*** Opening WORKING DATA ***
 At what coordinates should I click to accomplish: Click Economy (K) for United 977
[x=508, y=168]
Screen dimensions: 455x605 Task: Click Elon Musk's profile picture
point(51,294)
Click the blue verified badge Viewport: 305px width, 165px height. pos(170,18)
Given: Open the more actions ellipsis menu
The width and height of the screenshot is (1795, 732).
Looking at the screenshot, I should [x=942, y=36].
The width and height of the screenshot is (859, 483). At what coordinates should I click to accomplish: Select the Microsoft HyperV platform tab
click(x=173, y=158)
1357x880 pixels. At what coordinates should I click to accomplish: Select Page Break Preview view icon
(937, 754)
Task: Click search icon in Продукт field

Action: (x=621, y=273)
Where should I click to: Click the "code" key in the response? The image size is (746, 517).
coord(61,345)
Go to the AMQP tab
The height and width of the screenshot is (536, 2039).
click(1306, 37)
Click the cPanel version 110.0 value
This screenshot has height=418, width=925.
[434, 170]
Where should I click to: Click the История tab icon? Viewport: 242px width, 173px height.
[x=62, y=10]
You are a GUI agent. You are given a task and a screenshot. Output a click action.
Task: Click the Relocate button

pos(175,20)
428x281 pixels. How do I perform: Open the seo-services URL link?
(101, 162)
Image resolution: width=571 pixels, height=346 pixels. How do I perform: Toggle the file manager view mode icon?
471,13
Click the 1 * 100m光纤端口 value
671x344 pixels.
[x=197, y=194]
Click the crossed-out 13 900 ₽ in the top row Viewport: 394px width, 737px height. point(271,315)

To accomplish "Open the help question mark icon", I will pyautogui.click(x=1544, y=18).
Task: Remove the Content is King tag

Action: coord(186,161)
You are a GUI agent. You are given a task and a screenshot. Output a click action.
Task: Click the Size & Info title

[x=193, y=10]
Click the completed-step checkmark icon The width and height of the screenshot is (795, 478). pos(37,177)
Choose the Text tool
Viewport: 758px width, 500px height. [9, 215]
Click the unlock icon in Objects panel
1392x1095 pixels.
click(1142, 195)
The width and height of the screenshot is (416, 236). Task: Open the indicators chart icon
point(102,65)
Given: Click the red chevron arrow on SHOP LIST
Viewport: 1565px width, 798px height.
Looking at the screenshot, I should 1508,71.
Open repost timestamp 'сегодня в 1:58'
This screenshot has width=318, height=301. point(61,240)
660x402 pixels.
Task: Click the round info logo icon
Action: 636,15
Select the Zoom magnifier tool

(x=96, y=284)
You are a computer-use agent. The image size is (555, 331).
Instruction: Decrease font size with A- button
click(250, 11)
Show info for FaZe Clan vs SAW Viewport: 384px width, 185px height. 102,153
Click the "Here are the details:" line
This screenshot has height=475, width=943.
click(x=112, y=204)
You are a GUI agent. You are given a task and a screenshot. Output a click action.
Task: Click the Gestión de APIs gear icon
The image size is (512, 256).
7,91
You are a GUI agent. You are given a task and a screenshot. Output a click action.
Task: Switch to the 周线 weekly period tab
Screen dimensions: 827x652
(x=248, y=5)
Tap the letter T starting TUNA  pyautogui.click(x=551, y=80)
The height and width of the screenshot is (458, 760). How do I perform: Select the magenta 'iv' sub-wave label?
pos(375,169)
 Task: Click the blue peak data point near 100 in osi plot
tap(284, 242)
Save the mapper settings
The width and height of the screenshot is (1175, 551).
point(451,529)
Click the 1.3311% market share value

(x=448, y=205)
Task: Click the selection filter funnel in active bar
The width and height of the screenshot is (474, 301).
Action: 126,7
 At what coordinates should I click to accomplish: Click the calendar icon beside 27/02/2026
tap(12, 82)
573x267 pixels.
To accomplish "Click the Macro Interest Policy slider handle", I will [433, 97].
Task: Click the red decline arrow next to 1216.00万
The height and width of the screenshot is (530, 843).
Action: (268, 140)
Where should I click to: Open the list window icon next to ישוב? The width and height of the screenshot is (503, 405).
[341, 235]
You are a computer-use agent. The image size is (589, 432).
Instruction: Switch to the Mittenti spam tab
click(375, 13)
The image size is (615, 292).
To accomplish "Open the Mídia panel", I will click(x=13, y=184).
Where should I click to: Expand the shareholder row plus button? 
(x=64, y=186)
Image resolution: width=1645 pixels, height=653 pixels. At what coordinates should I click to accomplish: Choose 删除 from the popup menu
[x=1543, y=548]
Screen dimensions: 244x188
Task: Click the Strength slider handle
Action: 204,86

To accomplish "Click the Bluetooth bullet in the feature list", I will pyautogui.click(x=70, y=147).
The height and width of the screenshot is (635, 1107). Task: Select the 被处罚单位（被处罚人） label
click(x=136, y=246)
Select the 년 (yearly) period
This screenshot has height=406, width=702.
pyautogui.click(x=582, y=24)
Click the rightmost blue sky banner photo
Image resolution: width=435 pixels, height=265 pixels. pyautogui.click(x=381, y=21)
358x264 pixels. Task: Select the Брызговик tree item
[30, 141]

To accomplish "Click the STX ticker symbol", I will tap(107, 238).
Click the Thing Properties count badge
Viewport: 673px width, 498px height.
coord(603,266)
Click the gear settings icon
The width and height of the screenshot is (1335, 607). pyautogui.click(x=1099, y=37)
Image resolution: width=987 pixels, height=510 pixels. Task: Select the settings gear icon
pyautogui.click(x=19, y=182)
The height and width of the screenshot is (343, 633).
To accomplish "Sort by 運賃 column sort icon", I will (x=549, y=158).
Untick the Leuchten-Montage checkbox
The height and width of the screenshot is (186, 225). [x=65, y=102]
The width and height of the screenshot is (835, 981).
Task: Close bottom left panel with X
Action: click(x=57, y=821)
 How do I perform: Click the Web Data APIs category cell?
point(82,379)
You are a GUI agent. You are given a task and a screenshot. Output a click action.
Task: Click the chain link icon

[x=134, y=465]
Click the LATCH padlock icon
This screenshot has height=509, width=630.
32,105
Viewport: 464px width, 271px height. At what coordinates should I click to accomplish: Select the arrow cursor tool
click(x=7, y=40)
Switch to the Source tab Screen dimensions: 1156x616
*** Closing WORKING DATA ***
### [WHAT THIS TASK INVOLVES]
Wherever the string "computer" appears in the records above, copy the line it sits in.

### [WRITTEN ANSWER]
You are a computer-use agent. The image size is (555, 331).
You are a computer-use agent. The image size is (589, 432).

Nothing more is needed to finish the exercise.